Les autorités béninoises se veulent pourtant rassurantes. Le Bénin affirme que le pipeline du Niger n’est pas affecté par les sanctions imposées par le coup d’État. «La situation politique actuelle n’a rien à voir avec l’exécution du projet», a déclaré à Reuters Alassane Kora, chef de cabinet adjoint du ministre béninois des mines et de l’énergie. «Cela signifie qu’à l’heure actuelle, les travaux progressent au Niger et au Bénin. Il se peut qu’il y ait juste un retard dans le calendrier. Sinon, dans des circonstances normales, d’ici octobre ou début novembre, les premières gouttes, les tests initiaux, devraient avoir été effectués», a martelé Alassane Kora. En outre, le porte-parole du gouvernement béninois, Wilfried Leandre Houngbedji, a affirmé en réponse à une question de Reuters que «les fermetures de frontières imposées par le bloc régional de l’Afrique de l’Ouest n’auraient pas d’impact sur les travaux de construction du pipeline». Pour rappel, l’investissement total dans l’oléoduc devrait s’élever à 4 milliards de dollars.

Actuellement, le Niger subit les sanctions économiques censées obliger les militaires au pouvoir à restaurer l’ordre constitutionnel. Outre la fermeture des frontières, ces sanctions comprennent le gel des avoirs du pays à la Banque des États d’Afrique de l’Ouest et la suspension des transactions commerciales. Dans ce contexte, il est difficile de faire parvenir le reste des équipements de l’étranger et même des techniciens spécialisés pour tester le pipeline.

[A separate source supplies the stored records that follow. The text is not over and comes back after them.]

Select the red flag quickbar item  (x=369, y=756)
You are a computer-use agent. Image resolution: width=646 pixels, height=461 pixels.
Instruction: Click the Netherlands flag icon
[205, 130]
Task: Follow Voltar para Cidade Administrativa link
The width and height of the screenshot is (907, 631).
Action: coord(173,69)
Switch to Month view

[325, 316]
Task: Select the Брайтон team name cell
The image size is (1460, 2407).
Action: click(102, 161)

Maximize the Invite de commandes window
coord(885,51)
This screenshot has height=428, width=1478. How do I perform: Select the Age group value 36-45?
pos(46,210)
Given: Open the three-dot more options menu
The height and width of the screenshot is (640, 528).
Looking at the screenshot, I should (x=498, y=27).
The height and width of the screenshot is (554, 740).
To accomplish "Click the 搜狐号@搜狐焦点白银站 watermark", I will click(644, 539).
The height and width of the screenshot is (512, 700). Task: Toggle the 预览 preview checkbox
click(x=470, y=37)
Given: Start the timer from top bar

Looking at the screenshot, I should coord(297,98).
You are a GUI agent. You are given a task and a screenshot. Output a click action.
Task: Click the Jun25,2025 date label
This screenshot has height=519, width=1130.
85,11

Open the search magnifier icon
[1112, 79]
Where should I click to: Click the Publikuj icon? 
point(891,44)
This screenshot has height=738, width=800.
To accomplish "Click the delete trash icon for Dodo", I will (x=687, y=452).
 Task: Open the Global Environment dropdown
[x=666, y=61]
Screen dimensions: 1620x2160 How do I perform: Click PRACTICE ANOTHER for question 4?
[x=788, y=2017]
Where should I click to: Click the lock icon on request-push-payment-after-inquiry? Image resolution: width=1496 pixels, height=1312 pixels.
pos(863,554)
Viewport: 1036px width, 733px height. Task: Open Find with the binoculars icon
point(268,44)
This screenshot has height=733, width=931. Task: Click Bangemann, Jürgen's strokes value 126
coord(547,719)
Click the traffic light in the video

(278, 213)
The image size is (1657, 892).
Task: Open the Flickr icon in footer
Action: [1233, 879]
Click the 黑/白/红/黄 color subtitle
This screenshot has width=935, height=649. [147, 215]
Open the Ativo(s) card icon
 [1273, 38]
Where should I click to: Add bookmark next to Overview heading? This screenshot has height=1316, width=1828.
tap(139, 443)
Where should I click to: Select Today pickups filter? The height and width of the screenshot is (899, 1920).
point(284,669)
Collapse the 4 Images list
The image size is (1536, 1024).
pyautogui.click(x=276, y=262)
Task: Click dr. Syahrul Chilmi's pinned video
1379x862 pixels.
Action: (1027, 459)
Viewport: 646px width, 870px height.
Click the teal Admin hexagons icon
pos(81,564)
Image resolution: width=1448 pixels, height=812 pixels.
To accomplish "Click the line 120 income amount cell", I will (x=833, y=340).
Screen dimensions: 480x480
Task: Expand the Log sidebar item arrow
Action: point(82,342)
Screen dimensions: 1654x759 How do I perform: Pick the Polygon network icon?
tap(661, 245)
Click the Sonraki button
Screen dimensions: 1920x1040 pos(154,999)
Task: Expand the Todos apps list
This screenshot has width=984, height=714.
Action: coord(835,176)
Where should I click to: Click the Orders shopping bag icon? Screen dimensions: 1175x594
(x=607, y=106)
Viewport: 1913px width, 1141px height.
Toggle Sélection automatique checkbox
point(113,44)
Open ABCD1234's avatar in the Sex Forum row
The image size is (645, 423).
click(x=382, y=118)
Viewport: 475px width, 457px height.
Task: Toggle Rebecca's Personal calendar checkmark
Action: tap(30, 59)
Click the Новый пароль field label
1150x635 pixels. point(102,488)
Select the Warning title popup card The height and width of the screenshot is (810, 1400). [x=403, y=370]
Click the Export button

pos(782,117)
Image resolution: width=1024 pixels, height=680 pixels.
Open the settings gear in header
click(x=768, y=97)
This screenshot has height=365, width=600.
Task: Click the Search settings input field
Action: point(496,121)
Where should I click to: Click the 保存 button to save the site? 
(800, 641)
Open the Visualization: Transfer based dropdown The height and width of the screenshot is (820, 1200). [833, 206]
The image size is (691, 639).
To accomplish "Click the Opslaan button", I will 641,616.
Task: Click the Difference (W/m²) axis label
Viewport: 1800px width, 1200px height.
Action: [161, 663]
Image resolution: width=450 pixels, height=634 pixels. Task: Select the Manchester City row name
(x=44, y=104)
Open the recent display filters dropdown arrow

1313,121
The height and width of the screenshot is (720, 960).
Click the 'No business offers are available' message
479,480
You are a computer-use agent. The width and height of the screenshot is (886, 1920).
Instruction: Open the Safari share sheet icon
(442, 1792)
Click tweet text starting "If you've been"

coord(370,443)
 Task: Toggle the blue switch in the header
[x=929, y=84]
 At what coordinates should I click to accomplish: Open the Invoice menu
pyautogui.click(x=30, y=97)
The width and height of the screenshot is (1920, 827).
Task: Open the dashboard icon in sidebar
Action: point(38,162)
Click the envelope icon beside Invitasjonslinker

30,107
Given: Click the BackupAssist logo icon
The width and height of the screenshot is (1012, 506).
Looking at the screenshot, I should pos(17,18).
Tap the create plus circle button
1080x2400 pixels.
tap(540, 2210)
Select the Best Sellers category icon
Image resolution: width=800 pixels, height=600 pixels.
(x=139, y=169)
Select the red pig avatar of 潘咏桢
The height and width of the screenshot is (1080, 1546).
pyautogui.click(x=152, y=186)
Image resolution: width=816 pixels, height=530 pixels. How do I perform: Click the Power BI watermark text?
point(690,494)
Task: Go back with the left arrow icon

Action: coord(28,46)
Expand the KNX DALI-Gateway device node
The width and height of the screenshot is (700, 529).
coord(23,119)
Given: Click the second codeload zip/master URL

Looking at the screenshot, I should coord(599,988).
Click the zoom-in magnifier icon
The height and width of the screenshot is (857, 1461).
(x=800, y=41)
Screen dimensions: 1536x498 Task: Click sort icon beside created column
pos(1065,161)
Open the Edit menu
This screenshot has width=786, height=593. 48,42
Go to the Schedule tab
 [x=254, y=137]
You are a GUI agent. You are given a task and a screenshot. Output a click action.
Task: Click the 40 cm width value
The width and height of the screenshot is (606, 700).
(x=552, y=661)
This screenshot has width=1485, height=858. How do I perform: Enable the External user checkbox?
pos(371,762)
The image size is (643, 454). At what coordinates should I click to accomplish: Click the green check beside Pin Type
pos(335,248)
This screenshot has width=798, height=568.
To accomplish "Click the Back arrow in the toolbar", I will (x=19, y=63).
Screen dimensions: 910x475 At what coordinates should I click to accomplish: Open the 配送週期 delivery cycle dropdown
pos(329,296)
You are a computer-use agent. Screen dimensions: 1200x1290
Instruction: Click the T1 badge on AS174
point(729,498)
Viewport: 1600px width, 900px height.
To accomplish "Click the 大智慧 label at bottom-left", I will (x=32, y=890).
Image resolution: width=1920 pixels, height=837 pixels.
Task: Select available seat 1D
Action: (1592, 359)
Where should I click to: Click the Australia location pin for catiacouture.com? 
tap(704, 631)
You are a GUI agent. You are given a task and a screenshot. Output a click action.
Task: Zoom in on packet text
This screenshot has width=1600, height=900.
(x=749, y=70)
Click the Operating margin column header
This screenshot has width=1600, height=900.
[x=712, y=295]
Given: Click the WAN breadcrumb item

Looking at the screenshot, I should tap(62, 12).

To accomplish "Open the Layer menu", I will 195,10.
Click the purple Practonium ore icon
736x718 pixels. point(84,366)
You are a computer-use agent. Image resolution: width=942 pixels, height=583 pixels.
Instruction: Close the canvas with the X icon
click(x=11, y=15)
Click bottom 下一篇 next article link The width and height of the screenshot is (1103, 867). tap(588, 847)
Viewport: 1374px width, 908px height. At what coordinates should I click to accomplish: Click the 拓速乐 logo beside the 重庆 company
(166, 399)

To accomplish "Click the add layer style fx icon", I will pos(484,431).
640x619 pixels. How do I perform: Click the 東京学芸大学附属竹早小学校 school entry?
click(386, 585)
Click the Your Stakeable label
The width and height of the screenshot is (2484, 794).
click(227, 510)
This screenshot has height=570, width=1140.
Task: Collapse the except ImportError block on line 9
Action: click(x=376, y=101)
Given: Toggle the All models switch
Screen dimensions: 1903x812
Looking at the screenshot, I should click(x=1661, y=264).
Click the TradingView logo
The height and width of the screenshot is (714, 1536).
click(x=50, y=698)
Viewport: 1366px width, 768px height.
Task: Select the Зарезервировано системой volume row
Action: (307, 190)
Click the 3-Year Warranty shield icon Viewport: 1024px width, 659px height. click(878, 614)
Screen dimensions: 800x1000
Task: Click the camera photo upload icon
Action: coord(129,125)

Interrogé par RFI, Amaury de Félingonde, directeur associé d’Okan, un cabinet de conseil en stratégie et en finance dédié à l’Afrique impliqué dans ce projet, redoute un retard dans la mise en service de cet oléoduc. «Il est sûr qu’aujourd’hui, avec le blocus, la finalisation du projet va être probablement compliquée. Pour faire des essais, il faut faire venir des techniciens, ce qui va être probablement compliqué dans les mois à venir», a-t-il expliqué.

Une croissance à deux chiffres. Avant le coup d’Etat militaire du 26 juillet, les autorités nigériennes plaçaient le pétrole au centre de leur stratégie de développement. Pour le premier ministre d’alors, Brigi Rafini, le projet de pipeline est «un grand projet structurant, un projet porteur de beaucoup d’espoir pour les Nigériens et auquel il souhaite plein succès». Selon, ce dernier, «cela va permettre au Niger d’être «pleinement dans son statut de pays producteur de pétrole». Observatoire Français des Nouvelles Routes de la Soie (OFNRS) rappelait que «le Niger, qui produit actuellement environ 20.000 barils de pétrole par jour (bpj), espère augmenter sa production à environ 110.000 bpj, dont environ 90.000 bpj seront exportés par [le pipeline]». Jeune Afrique vantait le succès de l’économie du Niger grâce au pétrole: «Les institutions internationales prévoient, non sans réserve, une croissance économique à deux chiffres pour le pays, grâce à la mise en service, à la fin de 2023, d’un [pipeline] devant permettre de multiplier les exportations de l’or noir par sept».

Si le calendrier prévisionnel des travaux est effectivement respecté, la croissance devrait bondir. «D’après les projections, le pétrole, qui représentait en 2017 4% du PIB, doit atteindre en 2025 et 24% de la richesse nationale, et rapporter environ 45% des recettes fiscales (quelque 400 milliards de FCFA), contre 17% en 2017», calculait Jeune Afrique.

Ce pipeline devait aussi booster le secteur de l’emploi. La Deutsche Welle (DW) planchait en mars dernier sur la création de près de 3.000 emplois au Bénin et au Niger et sur le fait que le Bénin devrait empocher 300 milliards de francs CFA de droits de transit et recettes fiscales pour les vingt premières années. Avec l’emploi, il est question de la construction d’écoles dans les régions traversées par le pipeline. La DW répète que «le port de Cotonou au Bénin sert déjà à exporter l’uranium nigérien». La réalisation de ce pipeline a de quoi transformer radicalement l’environnement socio-économique du Niger, l’un des pays les plus pauvres du monde. ​La valeur de l’indice de développement humain (IDH) du Niger pour 2019 s’établit à 0.394 – ce qui place le pays dans la catégorie «développement humain faible» et au 189e rang parmi 189 pays et territoires.

Mais, cet espoir économiqiue risque d’être compromis par les sanctions économiques qui s’abattent sur le Niger.